The three error codes and what to do about each
The error callback receives a GeolocationPositionError with a numeric code. They behave very differently:
- 1 (PERMISSION_DENIED) — the user clicked Block, or the OS has location off. Calling again won’t help; the user has to manually re-enable in site settings. Recover by showing them the path.
- 2 (POSITION_UNAVAILABLE) — the OS tried and couldn’t produce a fix. Usually means GPS is unavailable (indoors) and the Wi-Fi/cell fallback also failed. Retrying might help; moving outside helps more.
- 3 (TIMEOUT) — the request didn’t complete within the timeout. The default is no timeout, so this only fires if you set one. Increasing the timeout usually fixes it.
Distinguishing these matters because the recovery flow is different for each. The biggest UX win I ever shipped on this site was a dedicated permission-denied screen that walks the user through re-enabling location for the site in their specific browser, with the right instructions for Chrome, Safari, and Firefox. That alone roughly doubled successful re-fixes.
What a page can and can’t infer about you
Once you grant permission, the page sees a coordinate.

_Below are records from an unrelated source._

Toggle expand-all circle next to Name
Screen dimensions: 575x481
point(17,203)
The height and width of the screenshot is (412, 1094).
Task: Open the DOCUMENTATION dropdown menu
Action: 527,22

From one reading, less is deducible than people fear:
- From one fix: your city, the building (if it’s a known one), your altitude when reported, whether you’re moving (in watch mode), rough activity (walking vs driving) from speed.
- Not from one fix: your name, your phone number, your past locations, who you live with, your home/work address — unless this is your home or work and they cross-reference.
- From watching over time: almost everything in the previous list. A site that’s seen you for a week can guess where you live and work.
The single most useful privacy lever a user has is to revoke permission for sites that don’t need live location. A map site asking once per visit is fine. A games or social app silently calling watchPosition in the background is something to be skeptical of.
How this site uses the API
GetMyLocations calls getCurrentPosition once on page load after permission is granted, then optionally switches to watchPosition if the user enables live tracking. Coordinates are processed entirely in the browser. Map tiles and reverse-geocoding requests go to third parties as described in the Privacy Policy, but the raw coordinate itself is never sent to a server I operate.
If you want to feel the difference between accuracy values directly, open the tool and toggle precise-location off and back on in your browser’s site settings. The accuracy radius drawn on the map jumps from ~5 m to ~10 km in real time. More intuitive than any blog post.